Langston Holly, Department of Neurosurgery, David Geffen School of Medicine, University of California, Los Angeles, USA, and others reported that they examined the effects of a DHA and curcumin rich diet in promoting neuroprotection in an animal model of myelopathy because while several studies have shown dietary supplementation to have beneficial effects on cerebral function, “comparatively little information has been published regarding the use of dietary supplementation to enhance neural repair in disorders affecting the spine, and this represents a fertile area for study.”
In the study, 27 rats were equally divided into three groups: spinal compression (via surgical placement of thin epidural non-resorbable polymer in the mid-thoracic spine, designed to induce delayed neurological deficit) and a “Western society diet” (ie, one rich in saturated fats); spinal compression and a diet rich in DHA and curcumin; and no spinal compression and a standard diet.
Twenty-one days after the spinal compression procedure, using CatWalk XT software analysis (Noldus Information Technology), the rats in the Western diet group showed significant worsening in ambulatory parameters compared with the other two groups (such as cadence, p<0.02; mean stepping intensity, p<0.03; and print width, p<0.04). Rats in the Western diet group also had significantly worse gait at 21 days and 42 days (the end of the study) after surgery compared with their baseline levels, but there were no significant differences between postoperative gait parameters (at 42 days) and baseline gait parameters for rats in the DHA and curcumin group.
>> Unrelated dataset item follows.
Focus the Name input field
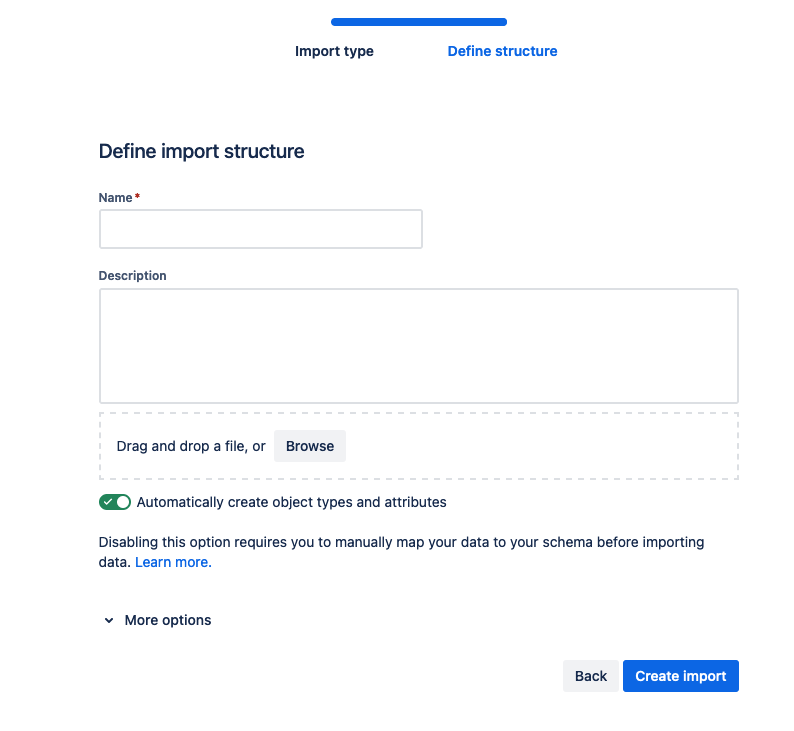 pyautogui.click(x=261, y=229)

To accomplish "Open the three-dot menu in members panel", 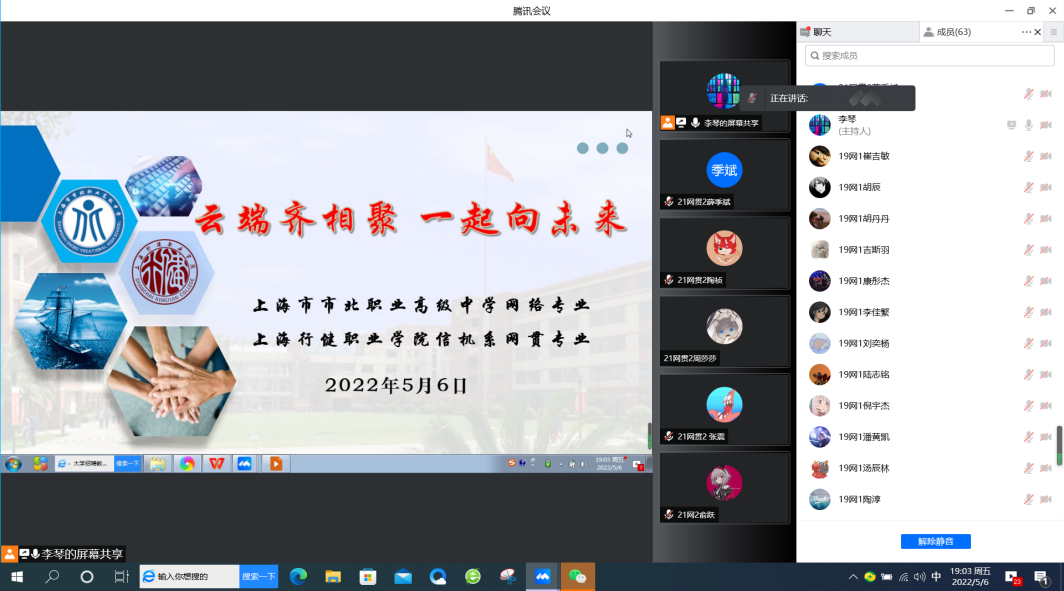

Holly et al wrote: “Additionally, although the two groups started with statistically equivalent performance in these parameters, the DHA and curcumin group had significantly better gait function than the Western diet group at the final postoperative day 42 time point (p<0.05).”
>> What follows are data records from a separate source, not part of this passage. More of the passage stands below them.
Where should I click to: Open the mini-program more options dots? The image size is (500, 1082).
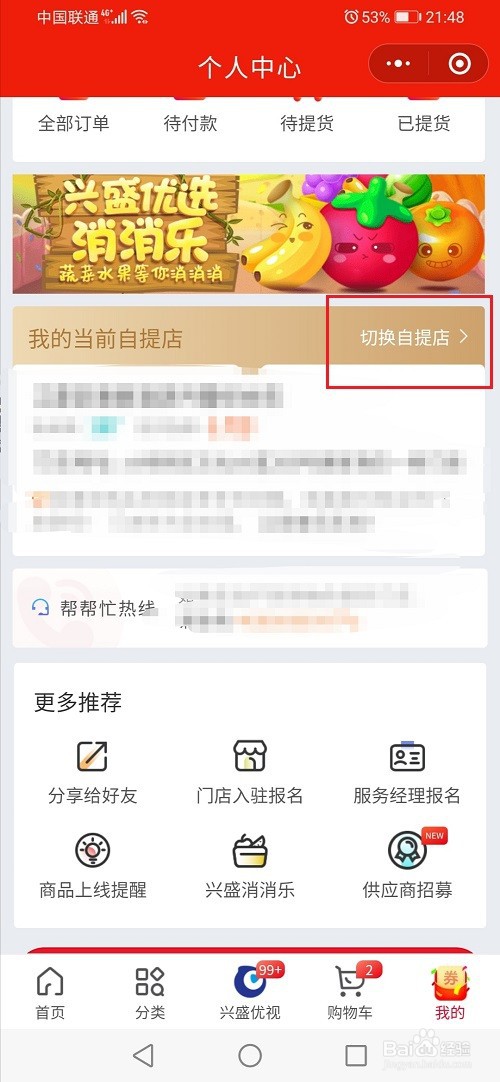point(398,64)
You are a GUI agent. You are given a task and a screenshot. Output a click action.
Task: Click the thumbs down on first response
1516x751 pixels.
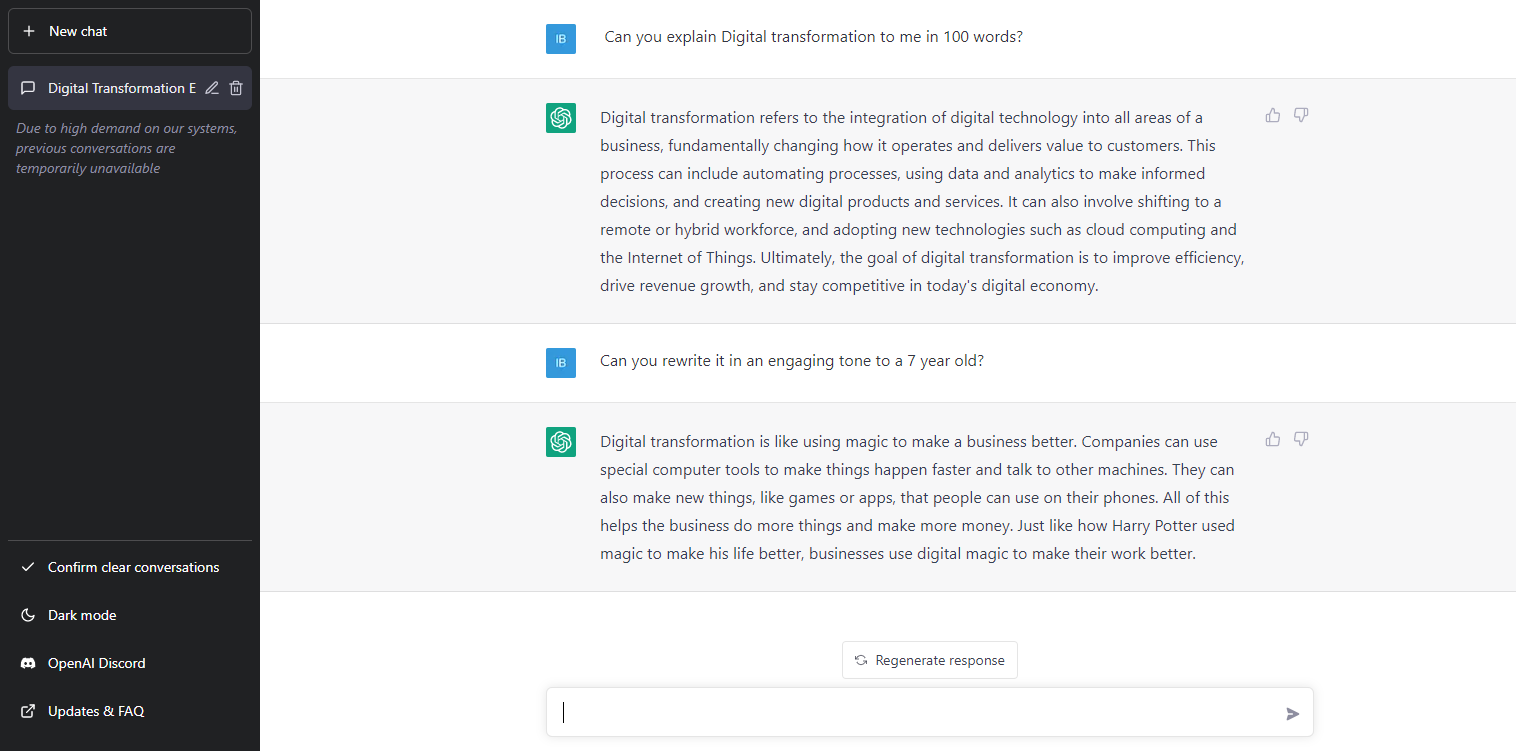tap(1301, 115)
They added that 4-HNE levels in the thoracic region at the site of compression were significantly elevated in the Western diet group, indicating “severe cellular membrane damage.”
The injury model used in the study, Holly et al wrote, reduced levels of brain-derived neurotrophic factor (BDNF). According to the authors, BDNF has been shown to have important roles in “axonal regeneration, promoting neuronal survival, regulating synapse formation and stabilisation, increasing dendritic complexity, and enhancing synaptic efficacy.” They added that one possible mechanism of neural repair in the present study was that the use of DHA and curcumin maintained levels of BDNF within the damaged spinal cord and potentiate its effects.
They concluded: “In an animal model of myelopathy, we have demonstrated that DHA and curcumin can counteract the effects of chronic spinal cord compression through several molecular mechanisms, resulting in the preservation of neurological function.”
Holly said: “Our findings suggest that diet can help minimise disease-related changes and repair damage to the spinal cord. We next want to look at other mechanisms involved in the cascade of events leading up to chronic spinal-cord injury. Our goal is to identify which stages will respond best to medical intervention and identify effective steps for slowing the disease process.”